**Document passage**
Fiero Engine Swap

In the months leading up to my planned conversion of my 1985 Pontiac Fiero 2m4 to a dual fuel gasoline/LPG alternative fuel vehicle, I began to have engine troubles. Most of these having to do with timing. For a while I thought I had the problem licked, but shortly thereafter I had a complete failure while driving home from Milwaukee and haven’t been able to get it running since. I figure the trouble is either the camshaft is worn to the point that it just can’t be timed, or the distributor is junk. Either way, I decided it’s time to consider replacing the engine, with over 100k it was just tired. I began to look for a deal.

The Fiero uses a GM 2.5l FWD 4 cylinder engine, known as the Iron Duke. I could find a GM crate replacement for 1200-1400 dollars, but the engine would then have cost me more than the car. I kept searching. I found a remanufactured replacement for $650, but I kept searching. Then I found one for $499, which I decided was a good enough deal, after all, a rebuild kit would cost me almost that much. Money was a little tight at the time, so I decided to delay the purchase a bit, while I concentrated on some other priorities. Then I was perusing craigslist a few weeks ago and stumbled on an ad in the Eau Claire area. It advertised ‘CLOSEOUT ON REBUILT ENGINES, low cost 4 & 6 cyls’. Well, I needed a 4 cyl, I was interested, would they possibly have mine? I read on… ‘Rebuilt engine liquidation – 25% of GARAGE PRICE – No V8s – 4 & 6 Cylinders only’. There was a website, http://www.engat25.com. Oh, I thought, It’ll probably be a scam, but I went to the site anyway.

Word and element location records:
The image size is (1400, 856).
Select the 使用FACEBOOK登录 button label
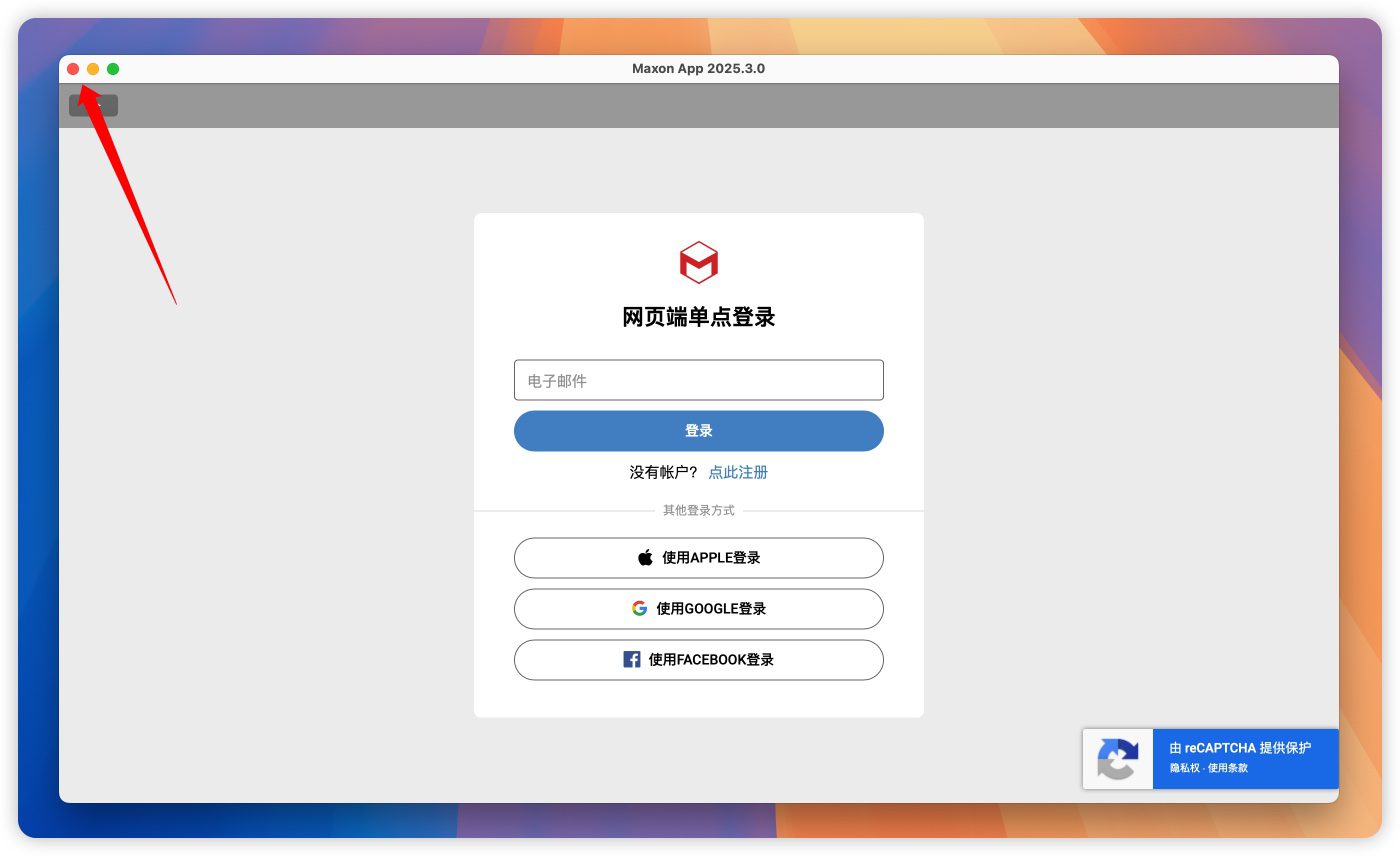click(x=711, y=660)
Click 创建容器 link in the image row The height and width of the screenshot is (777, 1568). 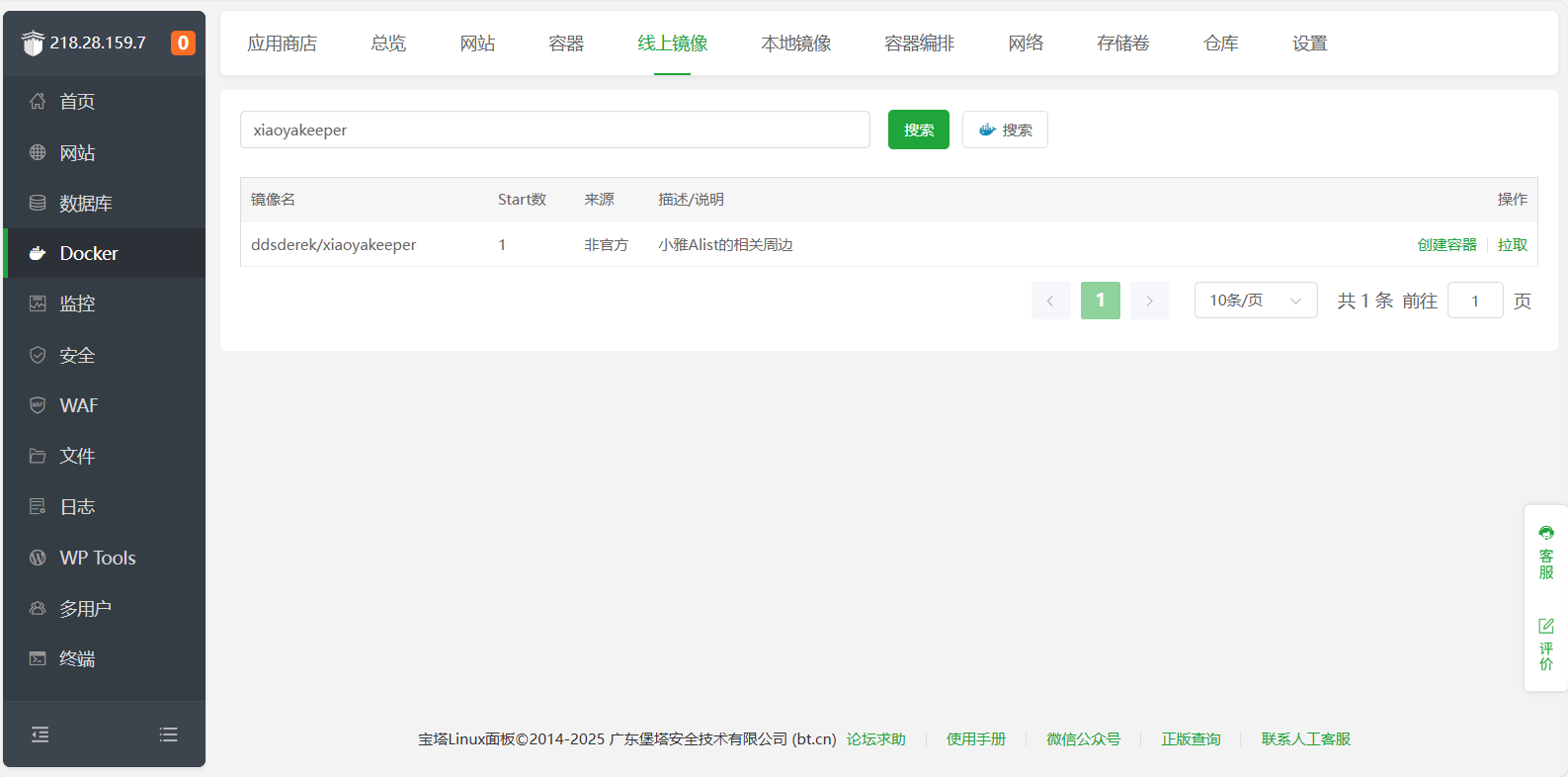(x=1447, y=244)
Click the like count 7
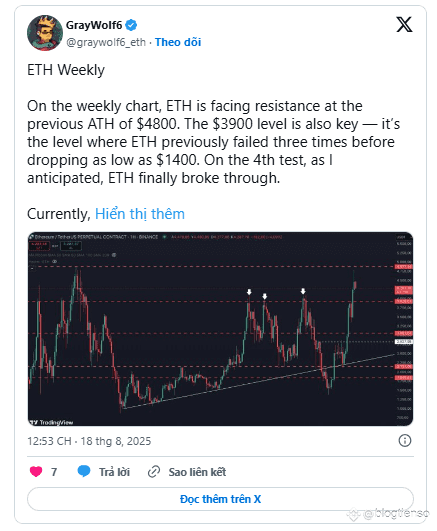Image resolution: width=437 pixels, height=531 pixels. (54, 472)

**List of tasks**
A. Answer these questions about the Fiero engine swap text above:
(i) What year is the Pontiac Fiero that was planned for conversion?
(ii) By what name is the Fiero's GM 2.5l FWD 4 cylinder engine known?
(iii) How much did the remanufactured replacement engine cost?
B. Retype the part of the Fiero engine swap text that opens with the words containing "In the months" and closes with "for a deal.".

**Solution set**
A.
(i) 1985
(ii) The Iron Duke
(iii) $650

B.
In the months leading up to my planned conversion of my 1985 Pontiac Fiero 2m4 to a dual fuel gasoline/LPG alternative fuel vehicle, I began to have engine troubles. Most of these having to do with timing. For a while I thought I had the problem licked, but shortly thereafter I had a complete failure while driving home from Milwaukee and haven’t been able to get it running since. I figure the trouble is either the camshaft is worn to the point that it just can’t be timed, or the distributor is junk. Either way, I decided it’s time to consider replacing the engine, with over 100k it was just tired. I began to look for a deal.